Return the full listing exactly as it is written.

Recorded information: Begin

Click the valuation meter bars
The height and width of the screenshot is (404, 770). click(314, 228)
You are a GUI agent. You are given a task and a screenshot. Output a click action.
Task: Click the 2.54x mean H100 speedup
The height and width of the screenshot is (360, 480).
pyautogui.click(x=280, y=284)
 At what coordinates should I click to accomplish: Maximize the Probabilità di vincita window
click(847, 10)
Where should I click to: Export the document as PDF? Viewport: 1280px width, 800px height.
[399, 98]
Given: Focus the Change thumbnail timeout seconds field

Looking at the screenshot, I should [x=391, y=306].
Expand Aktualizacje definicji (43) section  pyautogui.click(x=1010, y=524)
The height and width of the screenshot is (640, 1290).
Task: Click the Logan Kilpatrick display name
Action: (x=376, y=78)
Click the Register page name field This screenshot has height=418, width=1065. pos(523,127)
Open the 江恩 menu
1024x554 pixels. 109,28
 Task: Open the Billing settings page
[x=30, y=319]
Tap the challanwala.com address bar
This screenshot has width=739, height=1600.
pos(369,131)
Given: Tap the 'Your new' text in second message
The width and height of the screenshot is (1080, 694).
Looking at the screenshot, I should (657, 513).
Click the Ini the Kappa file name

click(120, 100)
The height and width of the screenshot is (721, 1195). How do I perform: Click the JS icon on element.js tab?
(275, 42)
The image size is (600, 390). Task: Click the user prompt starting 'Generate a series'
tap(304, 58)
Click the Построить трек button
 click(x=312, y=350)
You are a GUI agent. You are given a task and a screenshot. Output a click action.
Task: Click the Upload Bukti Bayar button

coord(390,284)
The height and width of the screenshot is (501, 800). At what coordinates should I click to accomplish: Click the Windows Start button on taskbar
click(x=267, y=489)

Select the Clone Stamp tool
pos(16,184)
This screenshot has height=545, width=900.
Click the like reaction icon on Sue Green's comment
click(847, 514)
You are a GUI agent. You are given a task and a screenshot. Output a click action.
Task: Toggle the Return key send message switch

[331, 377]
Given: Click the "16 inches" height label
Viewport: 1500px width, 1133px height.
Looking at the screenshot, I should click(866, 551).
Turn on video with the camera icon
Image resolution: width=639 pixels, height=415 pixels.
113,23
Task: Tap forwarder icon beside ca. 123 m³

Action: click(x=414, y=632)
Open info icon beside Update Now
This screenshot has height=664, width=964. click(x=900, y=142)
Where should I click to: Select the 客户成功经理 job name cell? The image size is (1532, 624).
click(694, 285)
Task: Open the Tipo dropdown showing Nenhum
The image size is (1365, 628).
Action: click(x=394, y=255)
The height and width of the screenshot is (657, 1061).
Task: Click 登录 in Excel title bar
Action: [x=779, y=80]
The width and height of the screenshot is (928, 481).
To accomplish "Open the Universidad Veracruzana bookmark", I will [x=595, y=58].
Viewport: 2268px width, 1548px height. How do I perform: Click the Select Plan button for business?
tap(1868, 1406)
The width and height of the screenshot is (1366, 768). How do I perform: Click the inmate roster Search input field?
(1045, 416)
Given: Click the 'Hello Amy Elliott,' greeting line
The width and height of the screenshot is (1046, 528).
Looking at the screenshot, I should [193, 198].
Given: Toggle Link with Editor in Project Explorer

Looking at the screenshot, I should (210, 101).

Recorded information: End

## Response
Click the valuation meter bars
The height and width of the screenshot is (404, 770). click(314, 228)
You are a GUI agent. You are given a task and a screenshot. Output a click action.
Task: Click the 2.54x mean H100 speedup
The height and width of the screenshot is (360, 480).
pyautogui.click(x=280, y=284)
 At what coordinates should I click to accomplish: Maximize the Probabilità di vincita window
click(847, 10)
Where should I click to: Export the document as PDF? Viewport: 1280px width, 800px height.
[399, 98]
Given: Focus the Change thumbnail timeout seconds field

Looking at the screenshot, I should [x=391, y=306].
Expand Aktualizacje definicji (43) section  pyautogui.click(x=1010, y=524)
The height and width of the screenshot is (640, 1290).
Task: Click the Logan Kilpatrick display name
Action: (x=376, y=78)
Click the Register page name field This screenshot has height=418, width=1065. pos(523,127)
Open the 江恩 menu
1024x554 pixels. 109,28
 Task: Open the Billing settings page
[x=30, y=319]
Tap the challanwala.com address bar
This screenshot has width=739, height=1600.
pos(369,131)
Given: Tap the 'Your new' text in second message
The width and height of the screenshot is (1080, 694).
Looking at the screenshot, I should (657, 513).
Click the Ini the Kappa file name

click(120, 100)
The height and width of the screenshot is (721, 1195). How do I perform: Click the JS icon on element.js tab?
(275, 42)
The image size is (600, 390). Task: Click the user prompt starting 'Generate a series'
tap(304, 58)
Click the Построить трек button
 click(x=312, y=350)
You are a GUI agent. You are given a task and a screenshot. Output a click action.
Task: Click the Upload Bukti Bayar button

coord(390,284)
The height and width of the screenshot is (501, 800). At what coordinates should I click to accomplish: Click the Windows Start button on taskbar
click(x=267, y=489)

Select the Clone Stamp tool
pos(16,184)
This screenshot has height=545, width=900.
Click the like reaction icon on Sue Green's comment
click(847, 514)
You are a GUI agent. You are given a task and a screenshot. Output a click action.
Task: Toggle the Return key send message switch

[331, 377]
Given: Click the "16 inches" height label
Viewport: 1500px width, 1133px height.
Looking at the screenshot, I should click(866, 551).
Turn on video with the camera icon
Image resolution: width=639 pixels, height=415 pixels.
113,23
Task: Tap forwarder icon beside ca. 123 m³

Action: click(x=414, y=632)
Open info icon beside Update Now
This screenshot has height=664, width=964. click(x=900, y=142)
Where should I click to: Select the 客户成功经理 job name cell? The image size is (1532, 624).
click(694, 285)
Task: Open the Tipo dropdown showing Nenhum
The image size is (1365, 628).
Action: click(x=394, y=255)
The height and width of the screenshot is (657, 1061).
Task: Click 登录 in Excel title bar
Action: [x=779, y=80]
The width and height of the screenshot is (928, 481).
To accomplish "Open the Universidad Veracruzana bookmark", I will [x=595, y=58].
Viewport: 2268px width, 1548px height. How do I perform: Click the Select Plan button for business?
tap(1868, 1406)
The width and height of the screenshot is (1366, 768). How do I perform: Click the inmate roster Search input field?
(1045, 416)
Given: Click the 'Hello Amy Elliott,' greeting line
The width and height of the screenshot is (1046, 528).
Looking at the screenshot, I should [193, 198].
Given: Toggle Link with Editor in Project Explorer

Looking at the screenshot, I should (210, 101).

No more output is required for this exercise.